Candle saw his expression. She took his hand, and he had to work hard not to snatch it away.

“Remember why you went to the Conference,” she said. “Before you save anyone else, you have to save yourself, Liir. Otherwise you’re just a bundle of tics, a stringed puppet manipulated by chance and the insensible wind.”

“I will stay here, whether you’ve been sleeping round the countryside or not. We are called to be as limbs of God,” he said.

“That piety curdles on your tongue, and you know it. If you don’t rescue yourself, Liir, you might just as easily be a limb of evil.”

“One has to admit one’s destiny.”

“Naming your destiny the will of the Unnamed God doesn’t make it so. And self-glorifying, besides.”

They lay down in the same bed that they had shared before. Neither of them slept, though not this time from being racked with desire.

2

THEY AROSE WHEN IT was still dark, besting the cock at his own business.

Tea in a cup with a crack in the glaze; small beads of tea lined up vertically. He stared at it, wishing to learn a new language.

“Whom will you choose to save?” said Candle, when the sun made an effort to lighten the room. “I am not that girl, you know. That Quadling girl you saw pitched into the burning river. You cannot make me her by beggaring yourself for my needs. You can’t choose me in that girl’s place.”

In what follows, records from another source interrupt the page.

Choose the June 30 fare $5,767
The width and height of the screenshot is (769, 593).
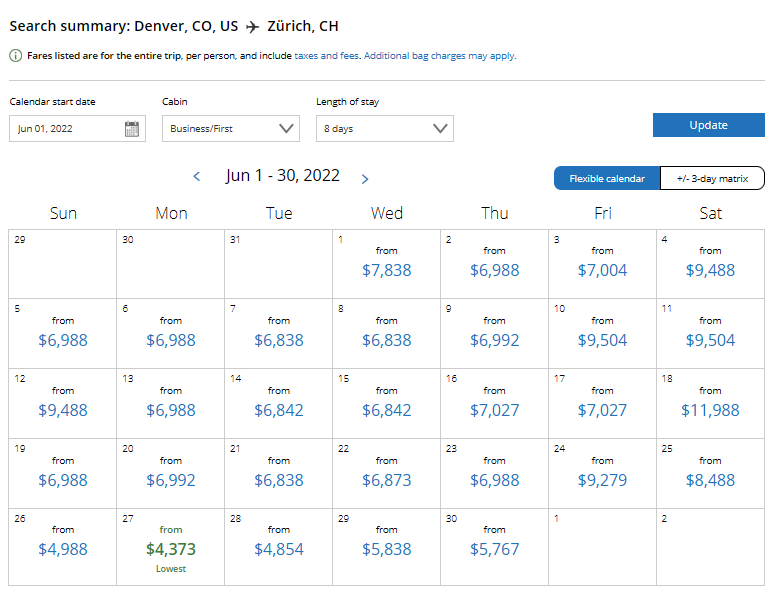click(494, 549)
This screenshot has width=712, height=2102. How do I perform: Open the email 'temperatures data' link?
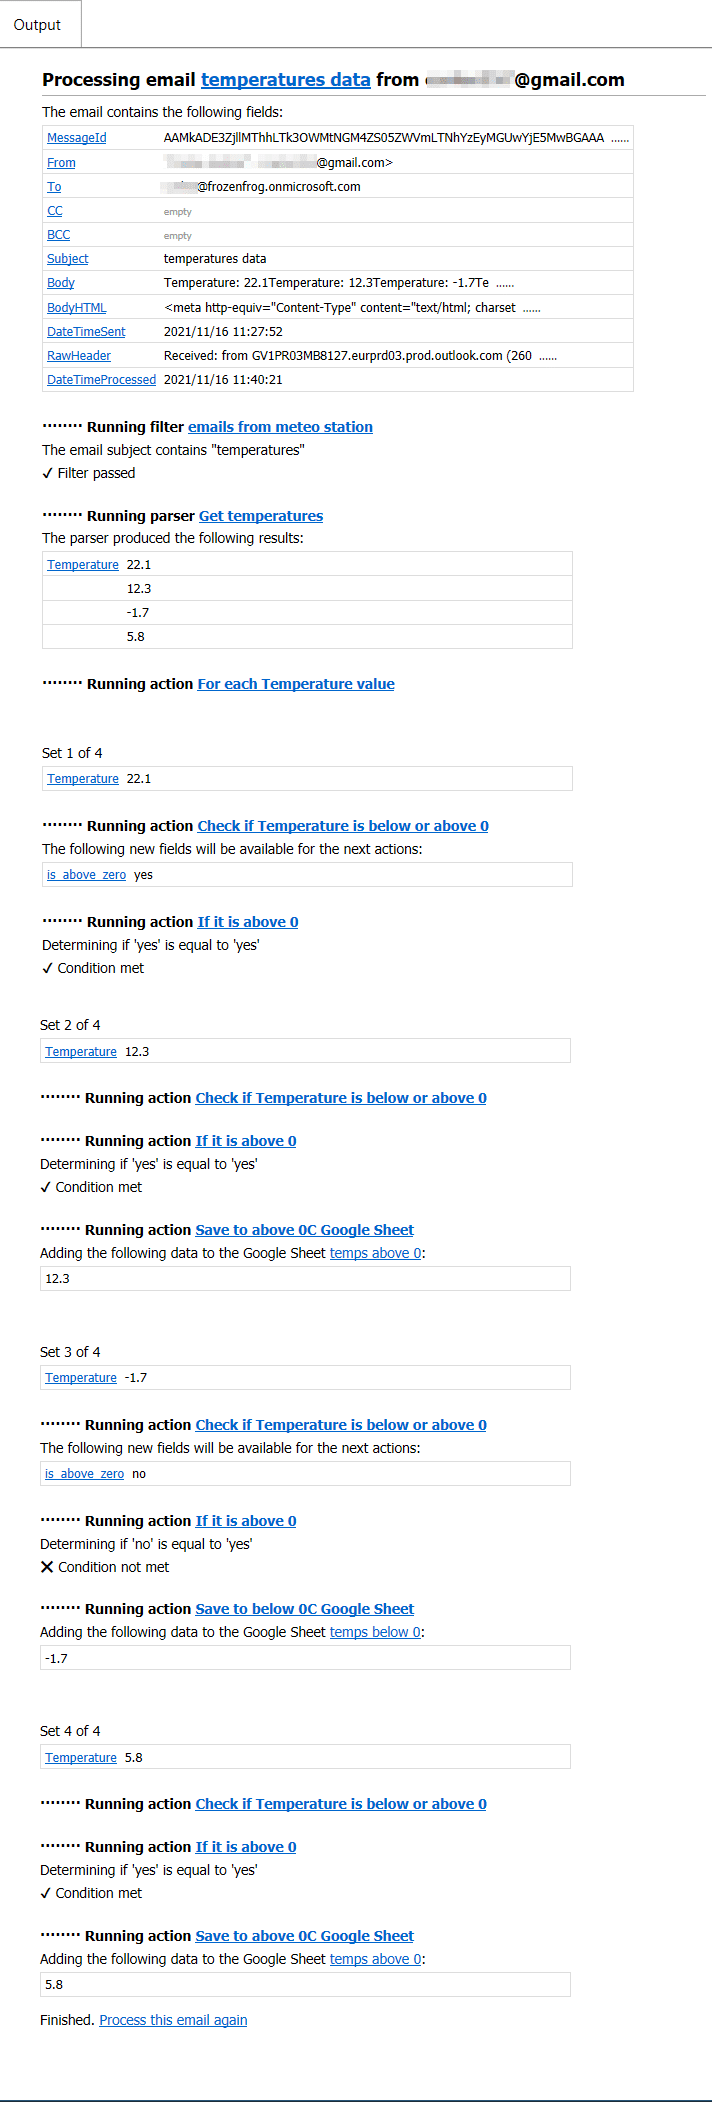pos(285,80)
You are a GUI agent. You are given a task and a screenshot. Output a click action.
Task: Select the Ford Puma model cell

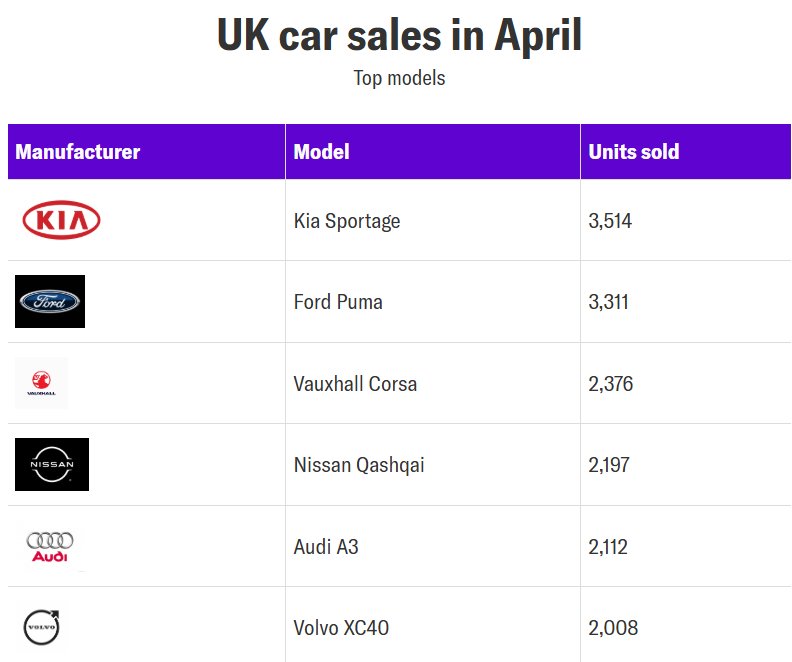[x=338, y=302]
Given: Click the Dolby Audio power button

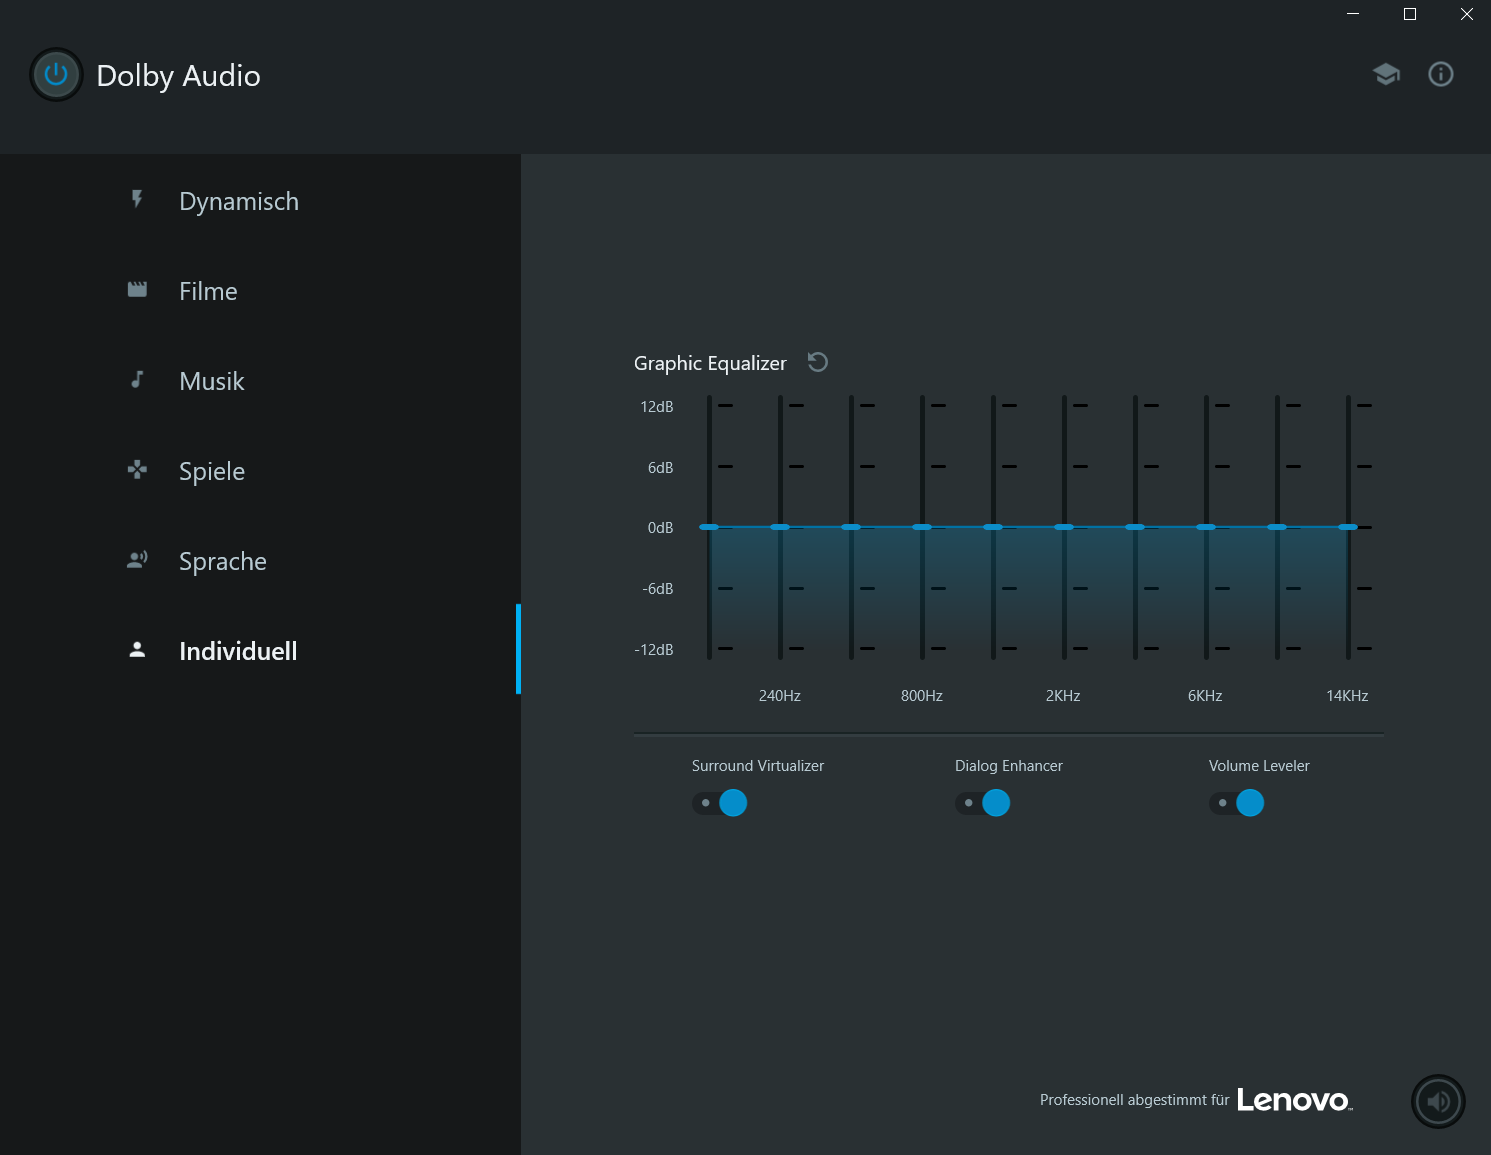Looking at the screenshot, I should pyautogui.click(x=56, y=75).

“Maybe I can’t save anyone,” he said. “Since Elphaba died, how many times have I set out to try? There was Nor, who was in prison. There was Princess Nastoya, in medical extremis. I make no headway in either direction. Even some miserable boy I saw on a road, whose granny was willing to sell him in exchange for my broom-I just walked on by. Why should I be beholden to those Birds? Find the old broom! Speak out danger to the world! I’m not a spokesperson for myself; how could I be for them?”

“You can do what you choose to do. You’re hardly on death’s door,” she reminded him. “I mean, not anymore.”

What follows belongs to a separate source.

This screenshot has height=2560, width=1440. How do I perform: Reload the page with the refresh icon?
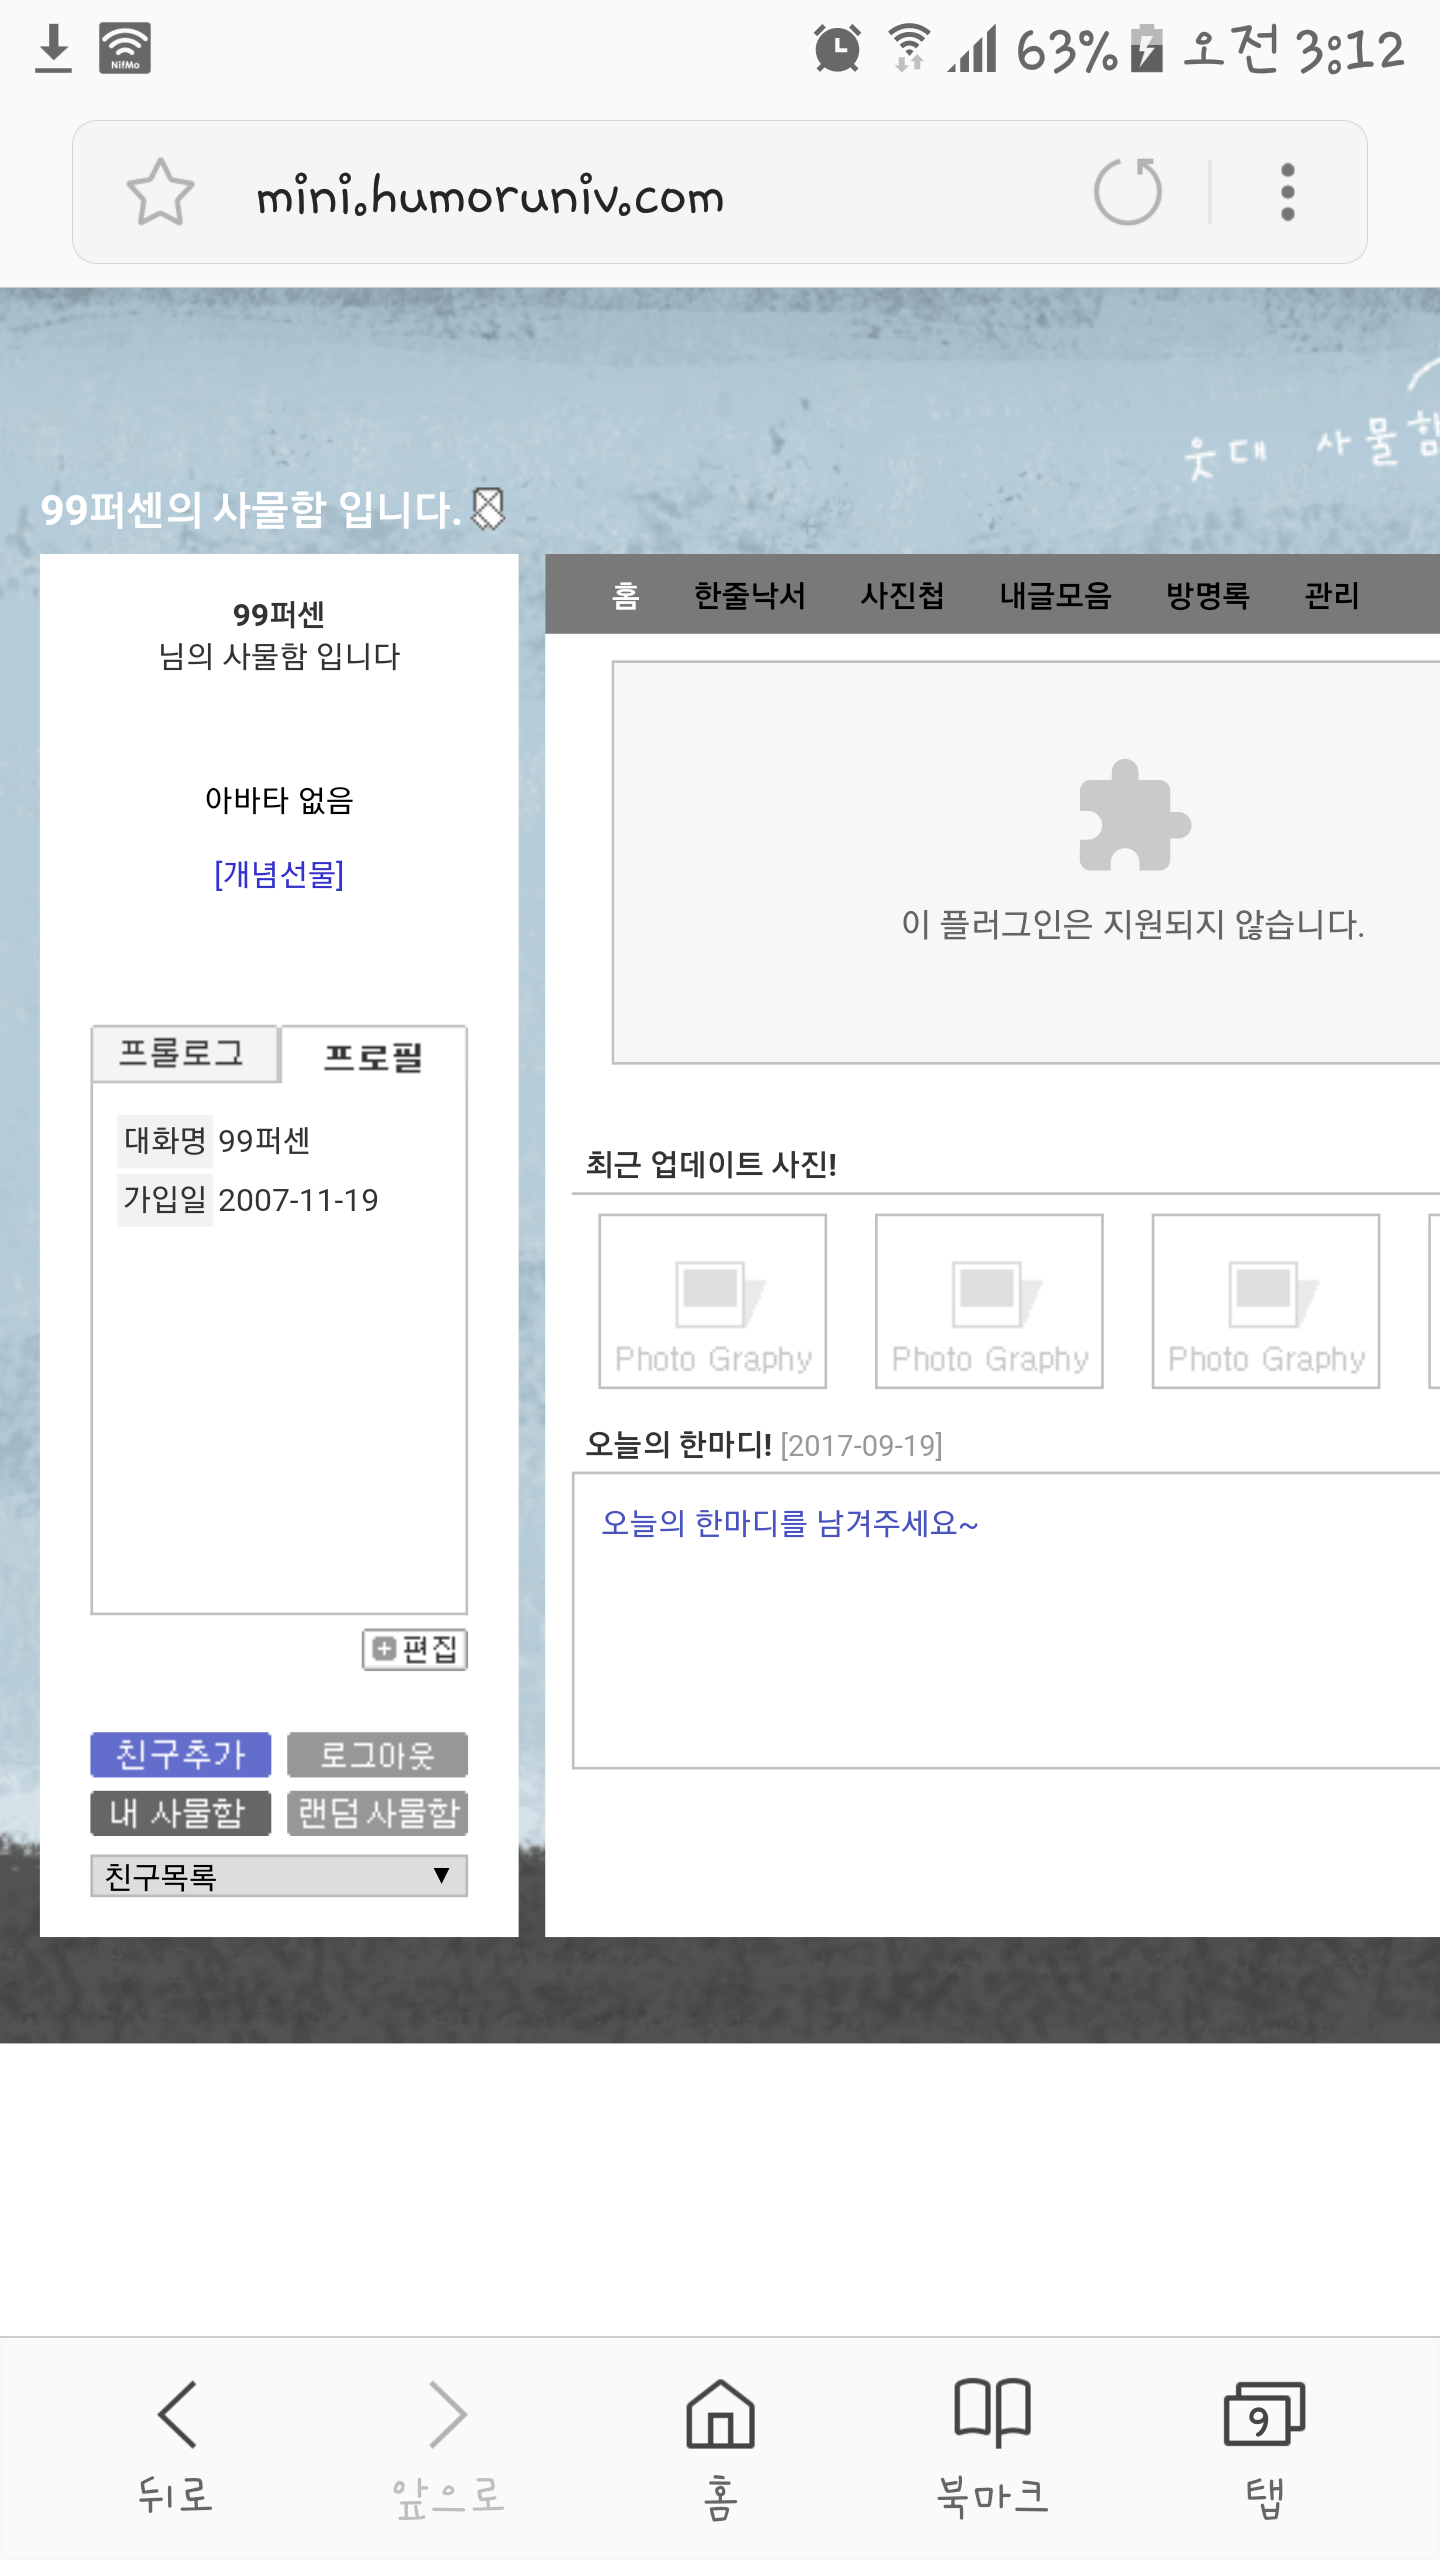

“And you’d have me believe that I have lost my virginity, and I don’t even remember it. Life in a coma. Well, it figures. It’s consistent, isn’t it? I’ll give you credit for that: you’ve read me correctly.”

“You owe me nothing.” Candle stood up and put her hands on the small of her back. “There is enough food and firewood here to see me through my months. It’ll be spring before the baby comes. The goat will provide backup milk if I run dry. Or I’ll take myself back to the mauntery for the final lying-in. The maunts will know what to do. It’s not the first time the maunts have seen such.”

“If I oweyou nothing,” he said, “no one owesanyone a thing.”

“Maybe no one does.”

“Except the Unnamed God.”

“Maybe we don’t owe the Unnamed God anything,” she said. “Maybe not allegiance, maybe not gratitude, maybe not praise, maybe not attention. Maybe the Unnamed God owes us.”

He sputtered at her impiety, but she looked queasy: a touch of morning sickness upon her, no doubt. She hurried away to take care of it in private. The yard outside the house was rimy with hoarfrost, and the new sun shone upon it harshly. He had to squint to watch her cast herself away from him.

She was shivering. As the winter came in, she’d have to go more slowly to the outhouse, what with ice on the ground, and a weight in her belly. He would try to tie some straw to a pole, leave her a makeshift broom to sweep away the snow, if nothing else.

He gathered the straw and threw it on the floor while he hunted for cord with which to bind it. In the splayed angles in which it fell, it spelled the burning letter again, a letter he couldn’t read.